▶ _Provided data_
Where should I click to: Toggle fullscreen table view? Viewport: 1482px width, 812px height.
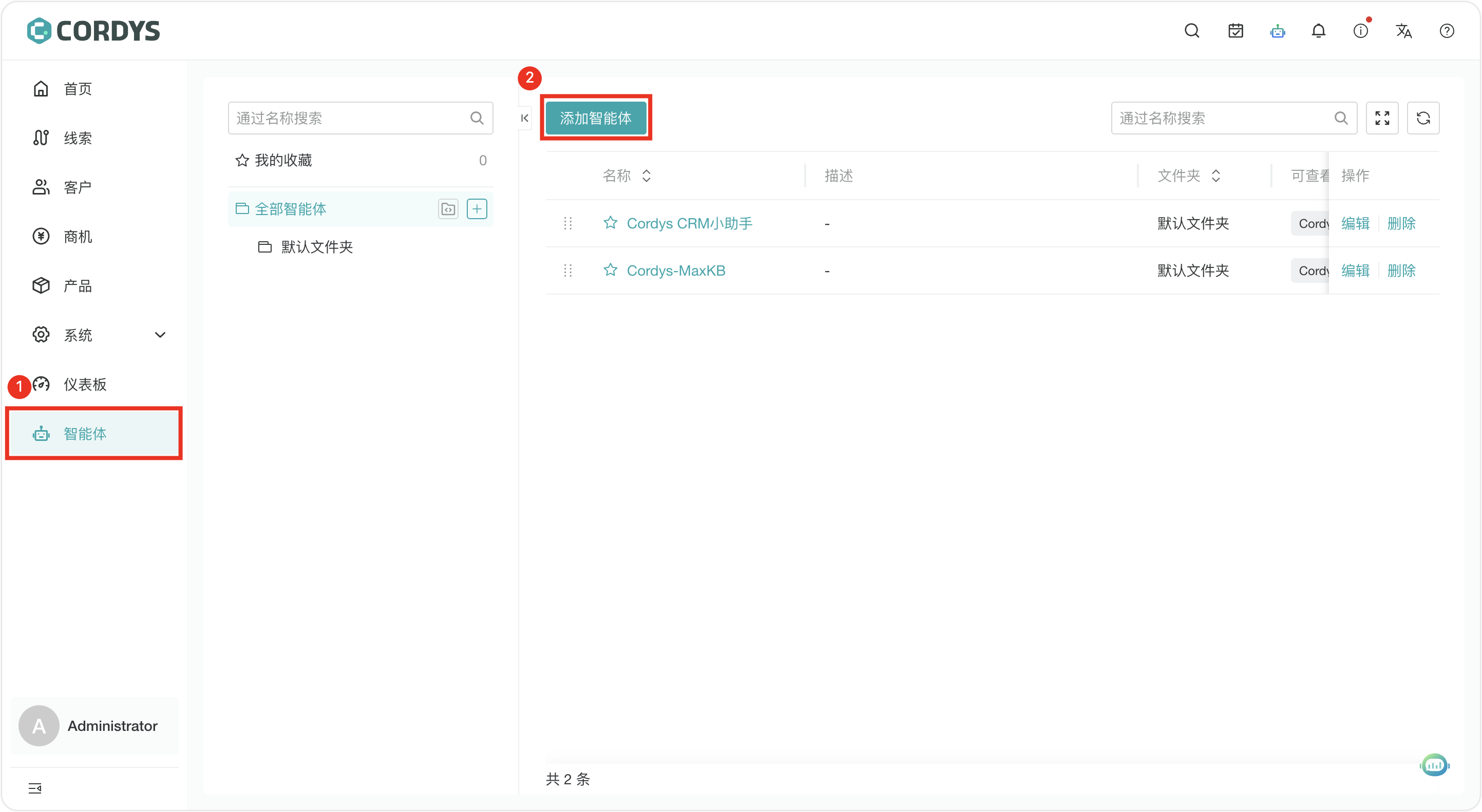coord(1382,118)
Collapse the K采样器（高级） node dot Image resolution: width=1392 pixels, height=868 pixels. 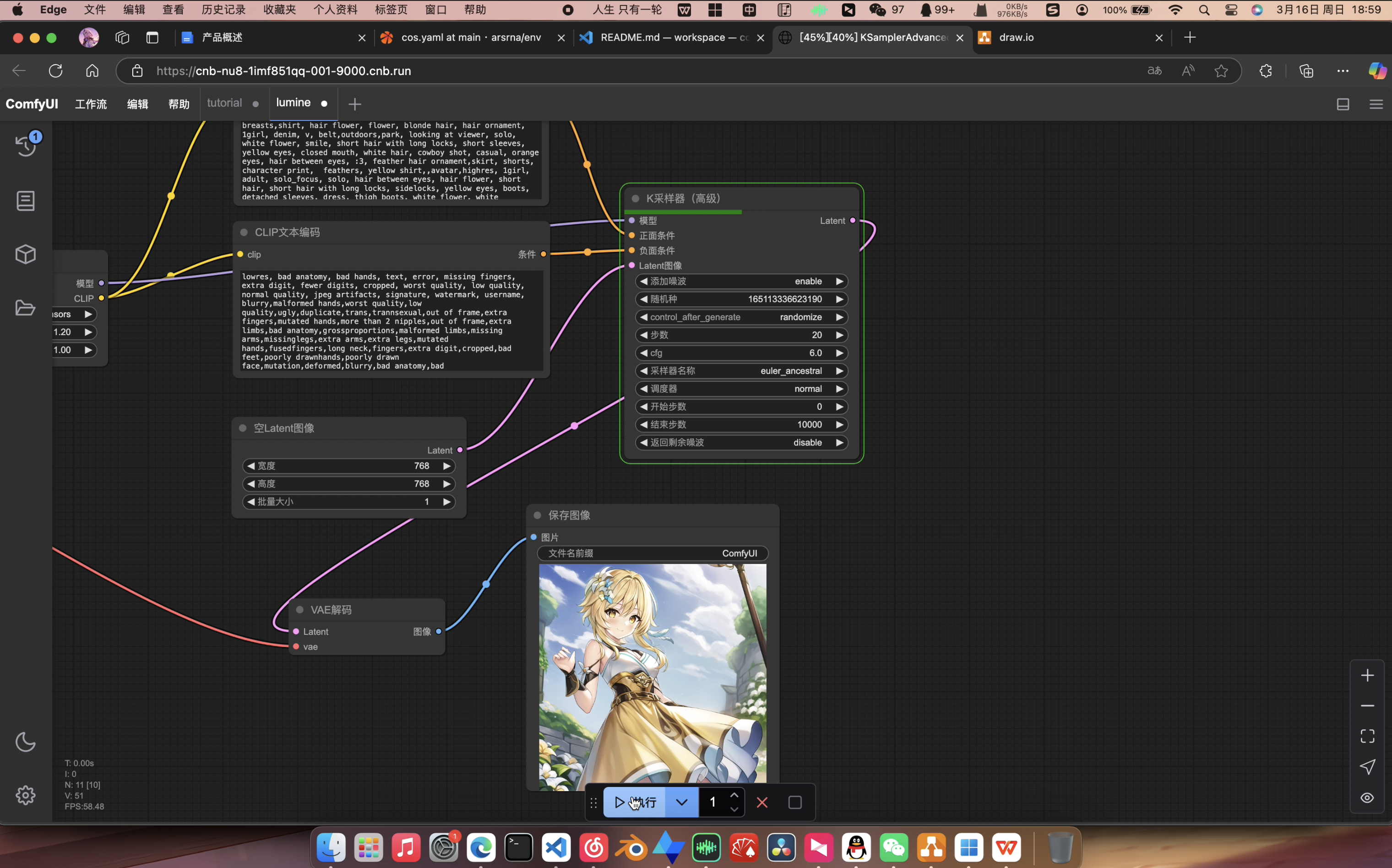point(636,199)
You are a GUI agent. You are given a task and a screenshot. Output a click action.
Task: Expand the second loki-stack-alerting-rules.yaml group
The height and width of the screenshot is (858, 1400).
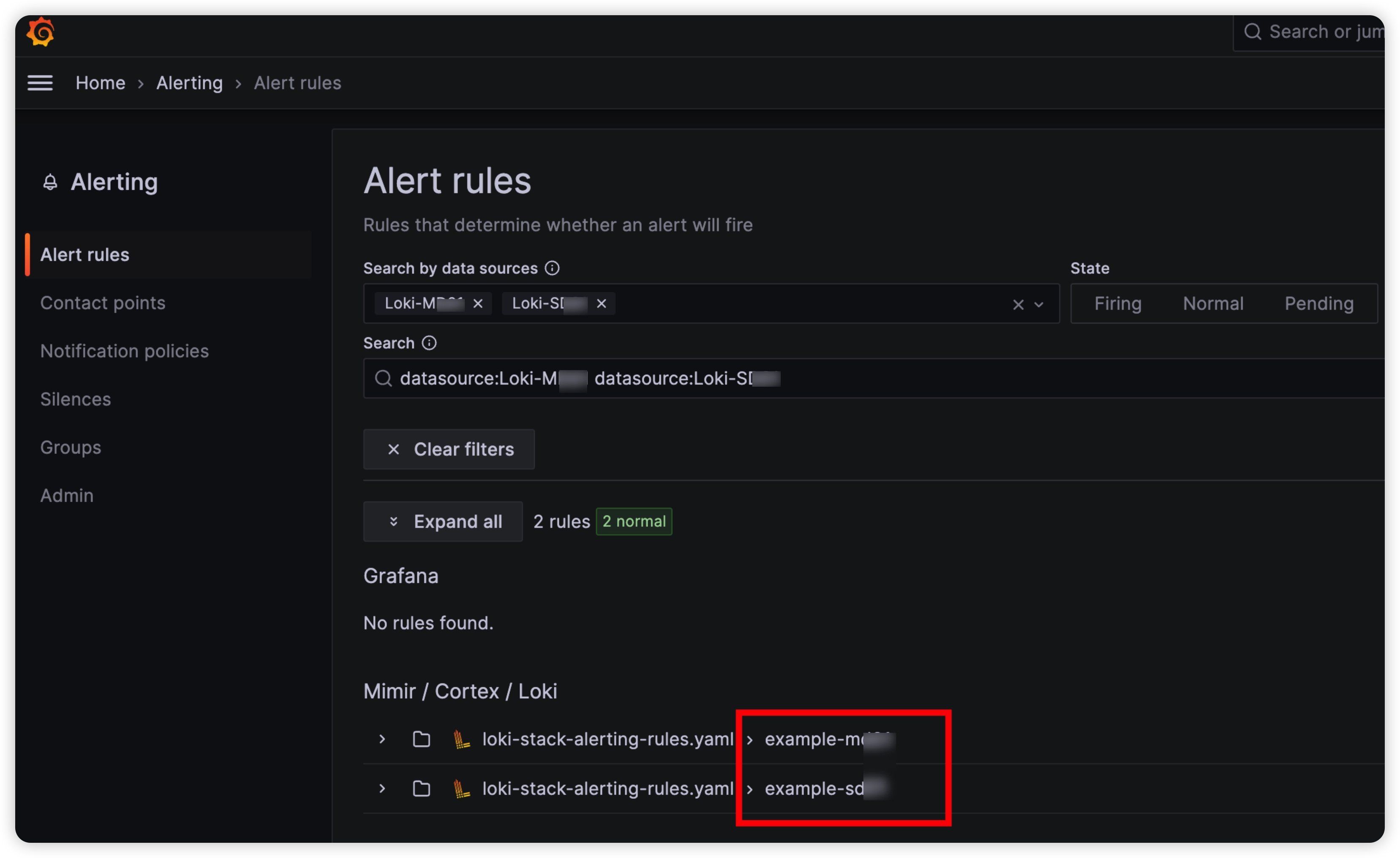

▶ _Work instructions_
How many lines in the data contain "screenshot"? Answer with the number alone.

▶ _Task response_
2